# 13 DPO and negative hpt in the morning :(



## Heidi84

i am a little sad, i was hoping for at least a fade line....i tested with clear blue "4 days early" at 6.30 AM.....

i still have af cramps and yellow cm once in a while,the bbt is still 36.80 and i am hungry all time....
i:munch::munch::munch:

did anyone of you got a bfn at 13 AND THEN A BFP later?

should i test tomorrow morning again?

i really want to be pregnant......


----------



## chele

test again tomorrow hun, it won't hurt x


----------



## Noodles

This might help hun...

https://babymed.com/faq/Content.aspx?14684

Good luck!


----------



## Kota

Hey, I didn't get my BFP until 16dpo, and looking back at my chart, yes, I'd had a BFN at 13dpo. so you're still in with a chance!


----------



## Mrs_N

:hugs: hope it was just too early for you hun :dust:


----------



## Heidi84

:cry:

i will try to keep my hopes high.....is just that this feeling that my af is coming at every moment is killing me...i am so scared evrytime i have to use the toilet (that by the way i am really going a lot during the day, probably bcz i am very thirsty and i am drinking lots of water.

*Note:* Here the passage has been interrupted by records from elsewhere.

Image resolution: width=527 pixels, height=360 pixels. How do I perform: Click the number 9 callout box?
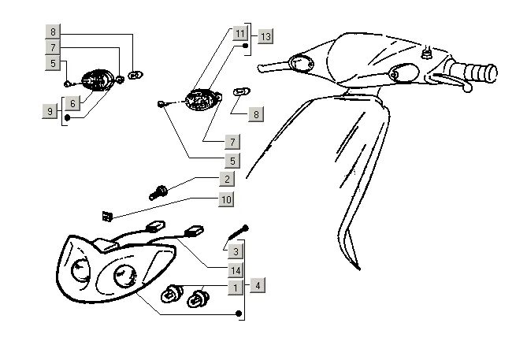point(50,112)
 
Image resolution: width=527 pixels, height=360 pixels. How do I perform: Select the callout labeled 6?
point(72,103)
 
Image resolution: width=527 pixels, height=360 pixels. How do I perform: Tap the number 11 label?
point(239,34)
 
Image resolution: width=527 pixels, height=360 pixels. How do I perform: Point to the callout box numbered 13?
point(265,37)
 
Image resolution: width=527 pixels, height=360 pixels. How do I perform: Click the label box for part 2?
point(227,180)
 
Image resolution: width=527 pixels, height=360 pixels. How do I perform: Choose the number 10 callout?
point(226,199)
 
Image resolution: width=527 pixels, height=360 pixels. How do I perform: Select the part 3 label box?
point(236,252)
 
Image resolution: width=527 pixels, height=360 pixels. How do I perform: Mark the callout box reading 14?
point(236,270)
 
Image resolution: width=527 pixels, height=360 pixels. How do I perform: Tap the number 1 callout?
point(236,287)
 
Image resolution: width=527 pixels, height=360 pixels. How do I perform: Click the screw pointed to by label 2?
point(157,191)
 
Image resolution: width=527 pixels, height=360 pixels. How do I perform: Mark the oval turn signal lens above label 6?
point(98,80)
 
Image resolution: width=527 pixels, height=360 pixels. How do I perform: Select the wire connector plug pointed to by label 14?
point(193,231)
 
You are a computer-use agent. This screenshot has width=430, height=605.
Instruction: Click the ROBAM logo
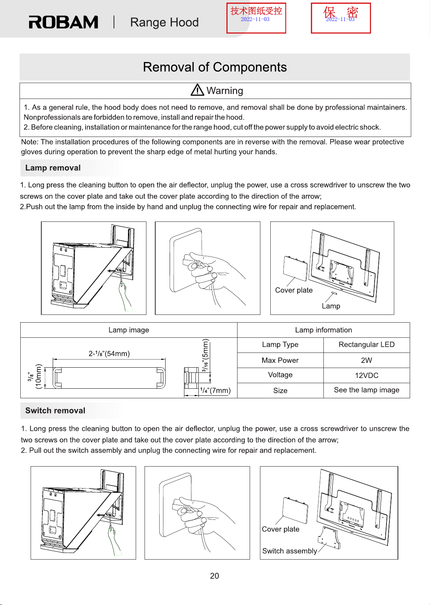63,22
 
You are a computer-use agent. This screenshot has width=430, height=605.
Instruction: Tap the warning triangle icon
197,90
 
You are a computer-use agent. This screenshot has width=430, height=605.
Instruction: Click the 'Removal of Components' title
215,67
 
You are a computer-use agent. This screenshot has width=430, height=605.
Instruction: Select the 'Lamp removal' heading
53,168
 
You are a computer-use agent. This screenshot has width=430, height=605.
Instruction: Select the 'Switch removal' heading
55,410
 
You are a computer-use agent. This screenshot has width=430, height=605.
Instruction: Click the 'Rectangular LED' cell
367,344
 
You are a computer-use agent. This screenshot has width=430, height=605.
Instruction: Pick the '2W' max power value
367,360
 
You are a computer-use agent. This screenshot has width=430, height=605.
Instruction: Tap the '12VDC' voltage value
367,375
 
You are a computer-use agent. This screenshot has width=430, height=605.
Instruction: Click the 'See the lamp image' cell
367,390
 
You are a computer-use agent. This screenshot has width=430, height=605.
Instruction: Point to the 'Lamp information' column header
323,330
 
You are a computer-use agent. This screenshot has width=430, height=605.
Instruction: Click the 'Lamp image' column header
129,330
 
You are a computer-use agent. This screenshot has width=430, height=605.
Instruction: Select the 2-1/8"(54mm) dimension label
109,354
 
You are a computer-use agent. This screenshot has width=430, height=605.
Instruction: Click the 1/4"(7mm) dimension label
215,390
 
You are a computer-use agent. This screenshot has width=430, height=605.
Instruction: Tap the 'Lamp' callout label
331,306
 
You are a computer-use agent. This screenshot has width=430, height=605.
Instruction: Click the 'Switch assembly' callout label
289,551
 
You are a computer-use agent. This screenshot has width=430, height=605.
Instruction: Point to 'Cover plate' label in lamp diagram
294,290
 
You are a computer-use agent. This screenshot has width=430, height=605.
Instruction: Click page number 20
215,576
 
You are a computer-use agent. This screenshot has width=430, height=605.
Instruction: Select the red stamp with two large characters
341,18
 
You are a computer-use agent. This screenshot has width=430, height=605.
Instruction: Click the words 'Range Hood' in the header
164,22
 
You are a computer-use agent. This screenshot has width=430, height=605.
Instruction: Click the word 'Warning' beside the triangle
225,90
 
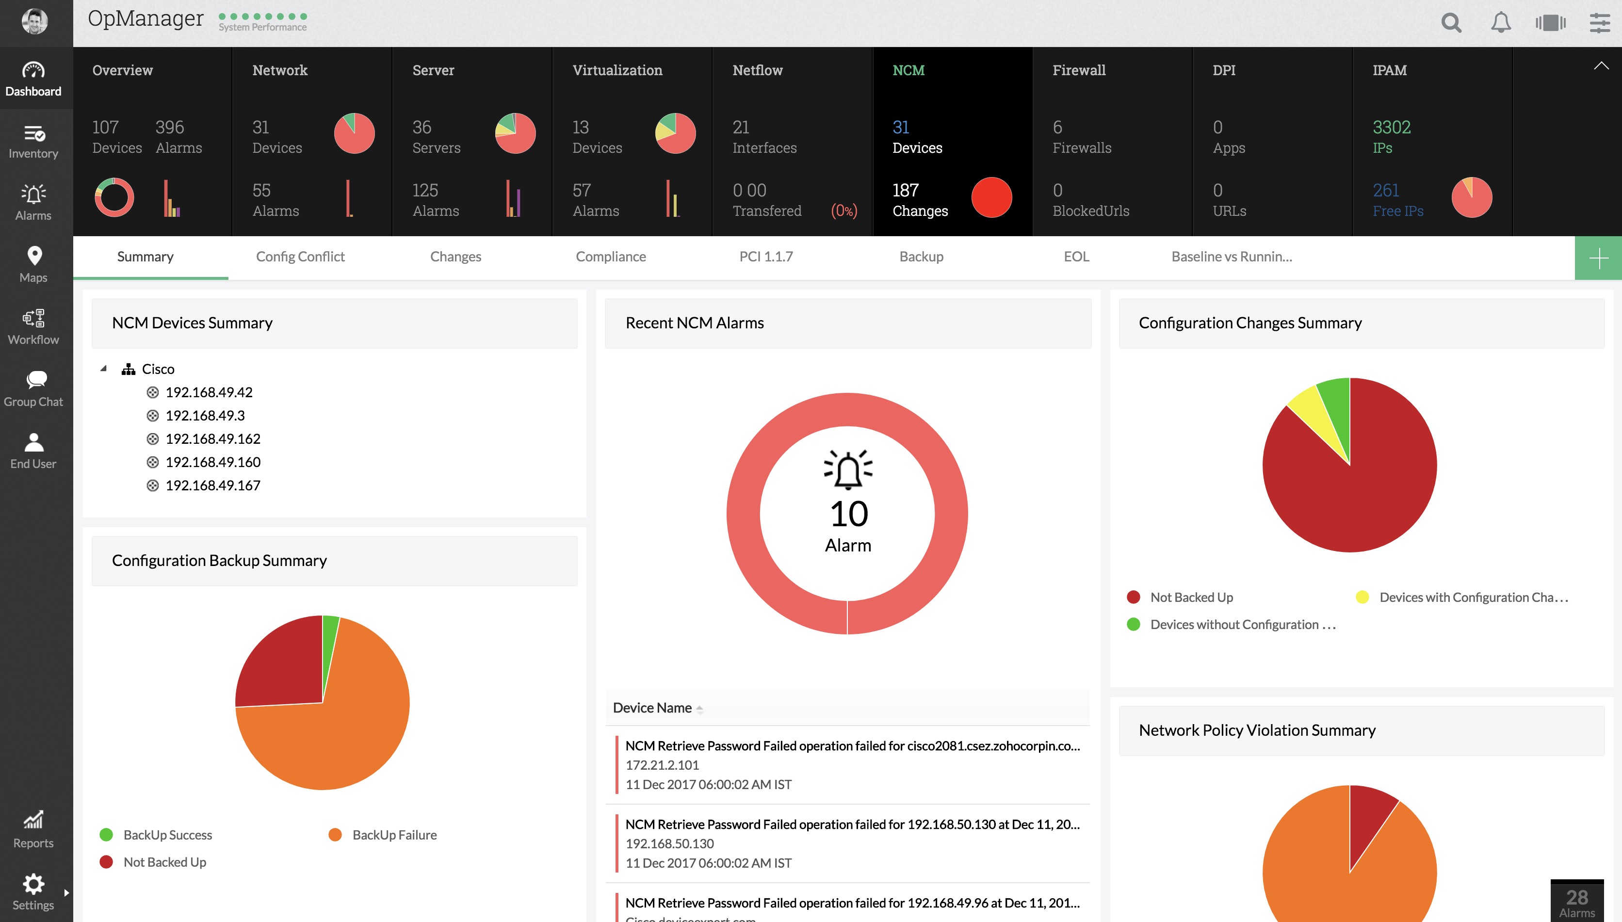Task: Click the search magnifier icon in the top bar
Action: click(x=1451, y=23)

anyway i will keep you posted....baby dust to you all :bfp:

heidi


----------



## Heidi84

Noodles said:


> This might help hun...
> 
> https://babymed.com/faq/Content.aspx?14684
> 
> Good luck!




Kota said:


> Hey, I didn't get my BFP until 16dpo, and looking back at my chart, yes, I'd had a BFN at 13dpo. so you're still in with a chance!

:hug:

i really hope so! i will test on tuesday again, :hugs:


----------



## Alivia40

I just had a TR last month, I am 40, so hoping and praying to get pregnant quickly. My husband and I do alreadyy have 2 children dage 14 and 18, but he has always wanted another and I never did and now we are in a much better/different place and God has softened my heart on the subject and has actually made me really desire another child for him. I'd actually like to have 2, cause I always wanted an even number of children... So we are very anxious to get pregnant. I've had extremely tender breasts since I ovulated, bloated, emotional, and creamy CM. So I was really looking forward to a positive. Course I never tested with my other pregnancies till I was at least a week late and I had to test twice with my second one to get a good positive with my second one. Although that was 14yrs ago and things are much different now..... Guess I'll just wait till friday to see if AF comes.....:(


Heidi84 said:


> i am a little sad, i was hoping for at least a fade line....i tested with clear blue "4 days early" at 6.30 AM.....
> 
> i still have af cramps and yellow cm once in a while,the bbt is still 36.80 and i am hungry all time....
> i:munch::munch::munch:
> 
> did anyone of you got a bfn at 13 AND THEN A BFP later?
> 
> should i test tomorrow morning again?
> 
> i really want to be pregnant......


----------



## Beba11

omg i was in the same position as you were at that time...i see this post is OLD now..but when you tested other days ...WERE you pregnant or?


----------



## _jellybean_

Beba, 

I looked back and it looks like the OP did not get pregnant that month. 

xoxo

JB


----------



## Heidi84

Beba11 said:


> omg i was in the same position as you were at that time...i see this post is OLD now..but when you tested other days ...WERE you pregnant or?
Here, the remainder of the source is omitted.